# Passage provided start

Finally, the DOI does not spend a single penny of taxpayer money. On the contrary, it generates revenue in the form of premium taxes that goes directly to the General Fund in the amount of about $125 million annually. It costs about $25 million to run the Department all of it financed from the surcharge on financial examinations.
Elliott
This is an honest and honorable initiative that has been the Commissioner’ M.O and campaign promise as well as a recommendation by our transition that will start us on the critical path of reengineering the Department .
Elliott
Elliott, the department doesn’t need reengineering. It was doing just fine under Matt Denn before you clowns came in. Not once during Matt Denn’s tenure was his integrity, leadership, or competence called into question. You people have only yourselves to blame for being snookered by KWS and her misrepresentations, and your constant efforts to cover for her are apparently no longer enough. Pending YOUR BOSS, NOT YOU, coming up with a better explanation, so far it looks to me and everyone else like bid rigging, pure and simple.
Elliott, you should at least follow state procurement law when putting this out on the street. At best, it looks unprofessional (really ,does no one in your office have a calendar) to have this RFP on the street, at worst it looks very suspicious.
“Finally, the DOI does not spend a single penny of taxpayer money”
Technically it does, as money not put into the IC office goes into the general fund. And even so, that doesn’t excuse this comedy of an RFP. I know you have professional people in your office, maybe you should consider using them on occasion.
No problem Elliott.. I see your point of view.
Are you going to amend the RFP to include the time and location of the bid opening?
Or should we just show up at the office at 3pm next Tuesday?
If not, please make sure those bid abstracts are ready for inspection on 5/27. You could save us all some trouble by just posting them somewhere.
Jason,
Can you put up one of your polls about who gets this bid? I think there may only need to be one choice.
The only question is – which insurance company does the winning bidder work for?
Shorter Elliot:
“This is between us and our insurance company patrons. It’s none of your business. Go away. “
Elliott has some quite revisionist history there. Asking questions is not the same as an attack, and this may illustrate our core problem here. There are blogs who are delighted with talking points and manufactured outrage and this is not one of them.
We had a number of serious and quite seriously worded questions about this RFP that were submitted to the noted contact for that RFP. That, Elliot is the way that procurements are supposed to work — one person in the organization has the authority to speak for that procurement to make sure that everyone thinking of bidding gets treated the same. And while we are discussing authority to discuss — you’ve yet to explain how it is that you are doing state business from your personal email account.
As far as meetings go, you and I have had some back and forth over questions I had over a number of issues that you dropped the ball on. I’m quite right on the reserving requirements and the fact that you got Redwaterlily to back off some of her concerns (and she had caveats) doesn’t mean that you’ve addressed my points. Which were different.
We meet with lots of people but those meetings have pretty well defined agendas or goals. Your proposal had none of those and, frankly, the questions we asked didn’t need a meeting — just some answers. If you will tell us that you are answering those questions we can reconsider. But there isn’t much point for carving our time in any of our very busy professional and personal lives to sit with you while you won’t answer our questions in person.

# Passage provided end
# Information supplied start

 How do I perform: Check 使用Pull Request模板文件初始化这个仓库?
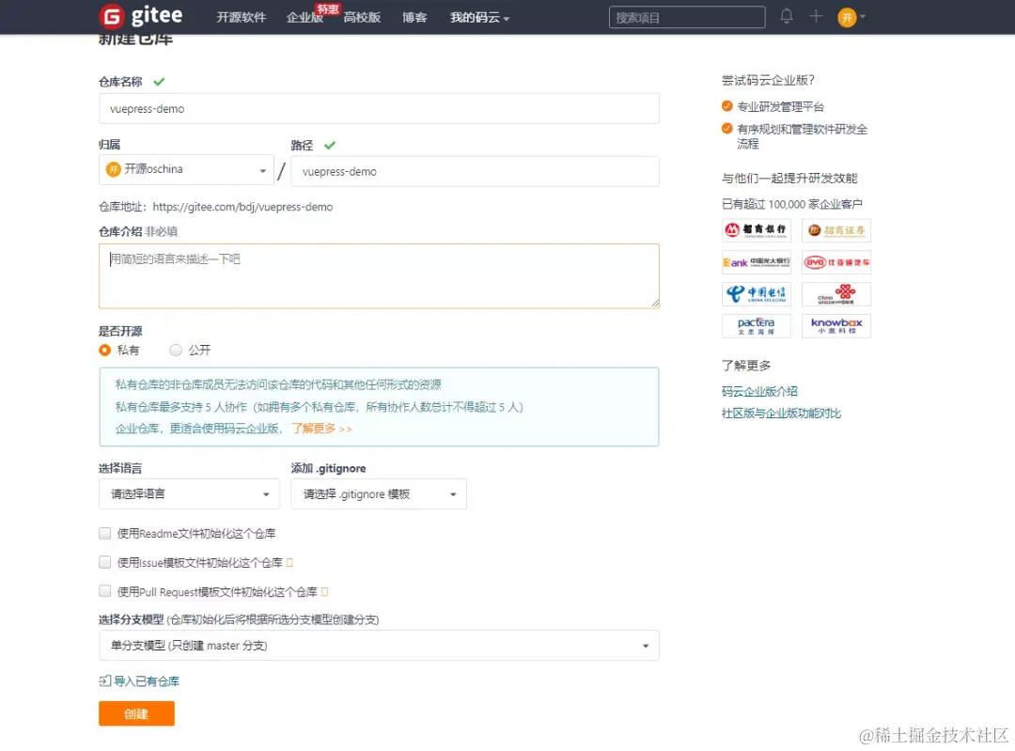[105, 591]
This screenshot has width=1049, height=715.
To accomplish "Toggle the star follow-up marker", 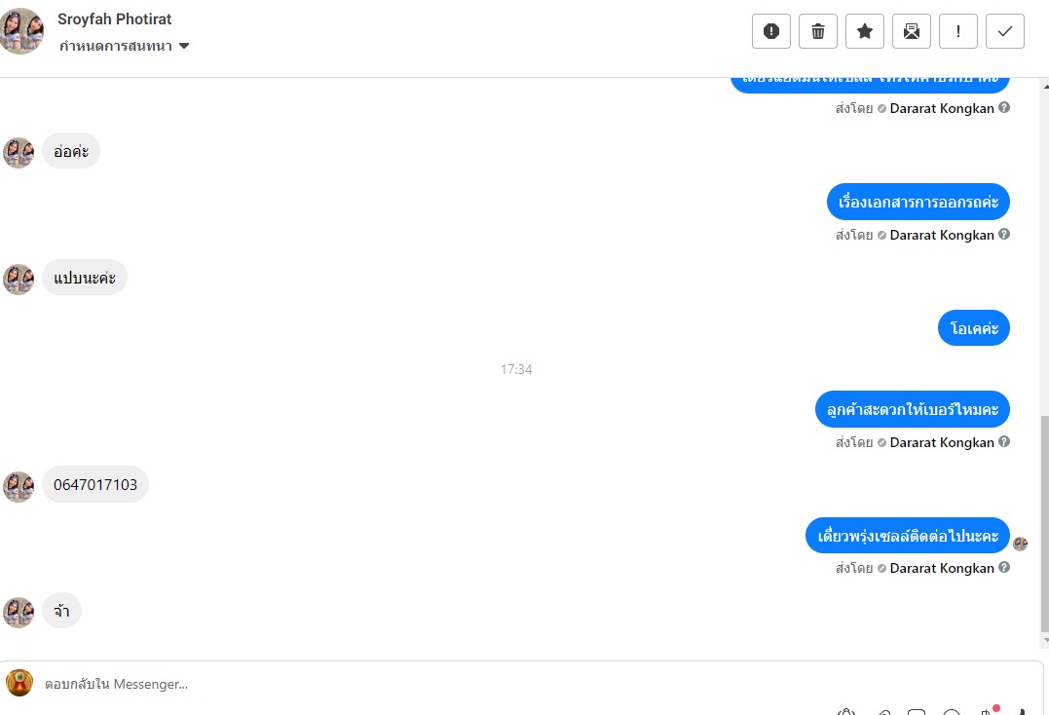I will tap(864, 31).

# Information supplied end

■ Given task A:
In the comment thread on the insurance department's RFP, translate this sentence into Spanish: "Asking questions is not the same as an attack, and this may illustrate our core problem here."
■ Given task B:
According to the comment thread on the insurance department's RFP, why were the questions about the RFP sent to the noted contact for that RFP? Answer in one to three sentences.
■ Given task C:
Pick up the comment thread on the insurance department's RFP after its final sentence and write the next part.

■ Task output A:
Hacer preguntas no es lo mismo que un ataque, y esto puede ilustrar nuestro problema de fondo aquí.

■ Task output B:
The writer says that is how procurements are supposed to work. One person in the organization has the authority to speak for the procurement, so that everyone thinking of bidding is treated the same.

■ Task output C:
And that business about not spending taxpayer money is very wrong. The revenues that the DOI takes is all belong to taxpayers. Unless you have an alternate story for this too. You are given a budget by the GA each year and are expected to live with it no matter how much revenue you generate. You are still accountable for how those funds are spent (and procured) and your little birdie should be telling you that we don’t have much tolerance for any part of the Delaware Government attempting to draw a curtain around their operations.
Just have the person authorized to answer the questions do so or explain how this so-called requirement is best served by this very defective RFP.
“Last Saturday I met Jason Scott and invited him and other bloggers to the DOI for a meeting and an open ended discussion. I followed up with an e-mail and said that I would invite key staff to join me and at a later date do the same with the Commissioner. No answer from Jason.”
Jason – Is this accurate?
If you posted all this stuff and b&m’d about the DOI while ignoring an invitation, I call B.S.
On the other hand, if Elliott is full of it, please continue the tilting at windmills at 90 mph.
There was an answer from Jason — that without an agenda (as in, something to be accomplished) we didn’t see the point in this meeting. All of us here already have pretty full professional and personal lives — we aren’t living in our parent’s basements with a ton of time on our hands. Besides, how is someone who never communicates with us via his official email address extending official invitations to meet with us on so-called official business?
That answer was for DE Liberal — I have no idea how the other invitees responded.
To Someone Named Arthur.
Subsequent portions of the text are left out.